• _What the task requires_
Rewrite as a numbered list, omitting blank lines, the records starting with the line that contains "Open the chart style dropdown arrow" and going on through the end of the records.

>>>>>

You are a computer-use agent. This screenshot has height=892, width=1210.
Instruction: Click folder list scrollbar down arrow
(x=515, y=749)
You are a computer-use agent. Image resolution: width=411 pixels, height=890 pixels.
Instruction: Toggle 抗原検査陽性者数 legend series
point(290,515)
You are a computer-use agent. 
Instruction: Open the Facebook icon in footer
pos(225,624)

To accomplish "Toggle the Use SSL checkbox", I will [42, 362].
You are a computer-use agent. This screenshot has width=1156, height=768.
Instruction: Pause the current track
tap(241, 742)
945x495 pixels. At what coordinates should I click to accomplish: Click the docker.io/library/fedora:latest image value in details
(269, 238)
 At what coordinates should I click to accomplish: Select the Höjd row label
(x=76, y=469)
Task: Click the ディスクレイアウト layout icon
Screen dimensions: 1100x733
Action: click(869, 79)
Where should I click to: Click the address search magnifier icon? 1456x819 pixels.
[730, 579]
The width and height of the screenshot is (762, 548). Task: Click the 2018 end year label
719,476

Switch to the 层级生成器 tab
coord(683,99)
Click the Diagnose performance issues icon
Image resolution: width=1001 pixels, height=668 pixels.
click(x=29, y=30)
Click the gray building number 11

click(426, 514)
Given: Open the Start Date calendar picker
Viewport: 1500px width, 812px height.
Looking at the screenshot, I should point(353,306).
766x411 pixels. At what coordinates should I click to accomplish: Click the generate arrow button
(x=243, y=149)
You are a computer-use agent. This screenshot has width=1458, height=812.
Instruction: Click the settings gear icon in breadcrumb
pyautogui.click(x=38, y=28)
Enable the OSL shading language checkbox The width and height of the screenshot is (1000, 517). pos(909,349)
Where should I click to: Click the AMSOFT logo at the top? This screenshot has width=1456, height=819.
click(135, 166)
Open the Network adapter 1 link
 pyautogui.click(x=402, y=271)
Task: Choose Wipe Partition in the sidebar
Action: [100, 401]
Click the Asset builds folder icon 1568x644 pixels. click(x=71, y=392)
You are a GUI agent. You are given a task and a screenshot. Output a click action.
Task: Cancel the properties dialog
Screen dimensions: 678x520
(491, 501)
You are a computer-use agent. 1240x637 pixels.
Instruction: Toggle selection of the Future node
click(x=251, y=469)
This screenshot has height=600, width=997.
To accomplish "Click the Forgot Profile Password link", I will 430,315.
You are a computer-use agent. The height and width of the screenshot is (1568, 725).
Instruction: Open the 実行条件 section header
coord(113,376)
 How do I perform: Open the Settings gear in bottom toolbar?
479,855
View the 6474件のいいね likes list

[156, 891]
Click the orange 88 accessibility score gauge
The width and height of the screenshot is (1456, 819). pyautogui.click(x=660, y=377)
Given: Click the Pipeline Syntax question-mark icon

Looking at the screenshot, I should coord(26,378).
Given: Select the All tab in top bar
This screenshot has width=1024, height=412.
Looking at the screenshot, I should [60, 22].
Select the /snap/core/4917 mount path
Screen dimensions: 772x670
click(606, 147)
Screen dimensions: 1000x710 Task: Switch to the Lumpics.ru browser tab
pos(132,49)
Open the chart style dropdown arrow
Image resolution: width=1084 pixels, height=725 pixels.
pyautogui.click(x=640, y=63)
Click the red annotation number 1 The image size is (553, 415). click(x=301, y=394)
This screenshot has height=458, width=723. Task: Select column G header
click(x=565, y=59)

<<<<<

• _Solution to this task_
1. Open the chart style dropdown arrow
2. Image resolution: width=1084 pixels, height=725 pixels.
3. pyautogui.click(x=640, y=63)
4. Click the red annotation number 1 The image size is (553, 415). click(x=301, y=394)
5. This screenshot has height=458, width=723. Task: Select column G header
6. click(x=565, y=59)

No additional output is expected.